迦弐色迦王 (n.d.) (Skt; Jpn Kanishika-o)
The third and most influential king of the Kushan or Kushana dynasty, which ruled over the northern part of the Indian subcontinent, Afghanistan, and regions north of Kashmir [[Wikipedia:Central Asia|Central Asia]]. It is generally thought that Kanishka reigned during the second century, though differing accounts place his ascension between 78 and 144. His reign is believed to have lasted for about twenty-five years. According to one influential account, he was born in Khotan and came from a family line different from that of Kushan dynasty founder Kujula Kadphises and his successor, Vima Kadphises. He made Purushapura (present-day Peshawar in Pakistan) the capital of his Kushan kingdom, which prospered as a transit-caravan center and a crossroad for Eastern and Western civilizations to meet. As the most powerful monarch of the Kushan kingdom, he expanded his territory, bringing the influence of the Kushan kingdom to its height.

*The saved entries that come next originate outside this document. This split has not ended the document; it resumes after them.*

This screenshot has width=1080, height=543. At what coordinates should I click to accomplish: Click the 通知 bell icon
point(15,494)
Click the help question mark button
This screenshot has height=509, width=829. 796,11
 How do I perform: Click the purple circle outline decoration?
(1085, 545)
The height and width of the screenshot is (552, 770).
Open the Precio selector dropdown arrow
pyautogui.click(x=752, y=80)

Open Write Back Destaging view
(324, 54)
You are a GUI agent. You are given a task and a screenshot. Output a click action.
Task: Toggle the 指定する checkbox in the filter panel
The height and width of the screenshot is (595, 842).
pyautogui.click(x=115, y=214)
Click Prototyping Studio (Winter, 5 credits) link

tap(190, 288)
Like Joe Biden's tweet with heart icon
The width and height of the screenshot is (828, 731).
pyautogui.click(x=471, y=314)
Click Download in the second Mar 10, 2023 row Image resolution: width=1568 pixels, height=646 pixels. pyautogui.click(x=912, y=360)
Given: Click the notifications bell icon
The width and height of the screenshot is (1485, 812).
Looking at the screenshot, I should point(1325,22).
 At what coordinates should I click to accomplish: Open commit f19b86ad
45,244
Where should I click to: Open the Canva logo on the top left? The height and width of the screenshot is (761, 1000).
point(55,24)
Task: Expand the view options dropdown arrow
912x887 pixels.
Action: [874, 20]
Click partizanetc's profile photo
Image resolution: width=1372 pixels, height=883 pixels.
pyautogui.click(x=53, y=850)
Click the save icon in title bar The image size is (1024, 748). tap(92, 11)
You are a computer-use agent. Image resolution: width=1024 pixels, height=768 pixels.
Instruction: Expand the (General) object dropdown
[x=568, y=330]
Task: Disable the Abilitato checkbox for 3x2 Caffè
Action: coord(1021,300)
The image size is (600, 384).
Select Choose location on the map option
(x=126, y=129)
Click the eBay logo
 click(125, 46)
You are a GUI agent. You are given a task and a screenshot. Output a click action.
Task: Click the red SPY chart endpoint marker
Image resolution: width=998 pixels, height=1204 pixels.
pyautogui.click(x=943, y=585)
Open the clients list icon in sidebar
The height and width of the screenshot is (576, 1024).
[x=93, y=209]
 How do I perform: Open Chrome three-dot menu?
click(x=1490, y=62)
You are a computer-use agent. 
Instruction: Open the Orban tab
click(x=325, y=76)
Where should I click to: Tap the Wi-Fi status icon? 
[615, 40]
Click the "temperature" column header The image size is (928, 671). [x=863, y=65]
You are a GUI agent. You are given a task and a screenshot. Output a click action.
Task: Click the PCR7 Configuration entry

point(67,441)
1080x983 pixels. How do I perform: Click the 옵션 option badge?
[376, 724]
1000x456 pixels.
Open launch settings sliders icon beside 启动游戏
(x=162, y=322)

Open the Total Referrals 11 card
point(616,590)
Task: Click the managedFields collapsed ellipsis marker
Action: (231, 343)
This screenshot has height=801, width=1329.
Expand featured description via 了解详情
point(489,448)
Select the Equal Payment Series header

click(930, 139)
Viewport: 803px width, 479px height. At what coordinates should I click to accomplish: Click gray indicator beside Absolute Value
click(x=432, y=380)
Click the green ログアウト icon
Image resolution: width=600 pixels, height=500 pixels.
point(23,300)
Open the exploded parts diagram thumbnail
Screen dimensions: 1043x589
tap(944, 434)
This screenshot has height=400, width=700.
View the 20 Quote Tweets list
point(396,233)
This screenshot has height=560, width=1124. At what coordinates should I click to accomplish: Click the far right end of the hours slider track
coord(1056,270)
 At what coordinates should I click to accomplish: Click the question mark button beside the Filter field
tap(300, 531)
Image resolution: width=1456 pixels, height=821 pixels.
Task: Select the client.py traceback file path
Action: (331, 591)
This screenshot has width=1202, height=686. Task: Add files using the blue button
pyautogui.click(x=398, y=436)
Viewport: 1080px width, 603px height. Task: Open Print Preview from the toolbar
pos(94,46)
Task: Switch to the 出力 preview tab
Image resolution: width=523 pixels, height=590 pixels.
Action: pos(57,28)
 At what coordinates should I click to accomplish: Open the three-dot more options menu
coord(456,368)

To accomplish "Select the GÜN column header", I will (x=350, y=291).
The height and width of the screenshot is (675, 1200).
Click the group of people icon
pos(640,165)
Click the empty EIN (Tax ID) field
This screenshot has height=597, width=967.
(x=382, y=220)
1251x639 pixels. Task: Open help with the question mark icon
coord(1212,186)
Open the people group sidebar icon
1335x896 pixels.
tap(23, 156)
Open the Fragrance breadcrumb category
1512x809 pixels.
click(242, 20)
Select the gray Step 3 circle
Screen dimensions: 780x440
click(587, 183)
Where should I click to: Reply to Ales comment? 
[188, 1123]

Most of the information concerning him has been gleaned from Buddhist literature, and he is best remembered as a great patron of Buddhism, together with King Ashoka who lived four hundred years earlier. He studied Buddhism under the Buddhist poet Ashvaghosha and convened the Fourth Buddhist Council in Kashmir with five hundred monks, including Parshva, Vasumitra, and Dharmatrata. That council compiled The Great Commentary on the Abhidharma. He also built a great stupa in the suburbs of his capital at Purushapura. Kanishka maintained contacts with Rome, and during his reign, Gandhara Buddhist art, influenced by Greco-Roman style, prospered. The neighboring Gandhara region became the center of Buddhism, and the doctrinal study of the Sarvas-tivada school flourished there. Charaka, to whom the medical treatise Charaka-samhita is attributed, is said to have been King Kanishka's physician. Though Kanishka greatly honored Buddhism, he is said to have protected the teachings of Zoroastrianism and Hinduism as well. The coins used during Kanishka's reign are engraved with images of Iranian, Greek, and Brahmanic deities. His kingdom was so affluent that large numbers of gold coins were issued during his reign.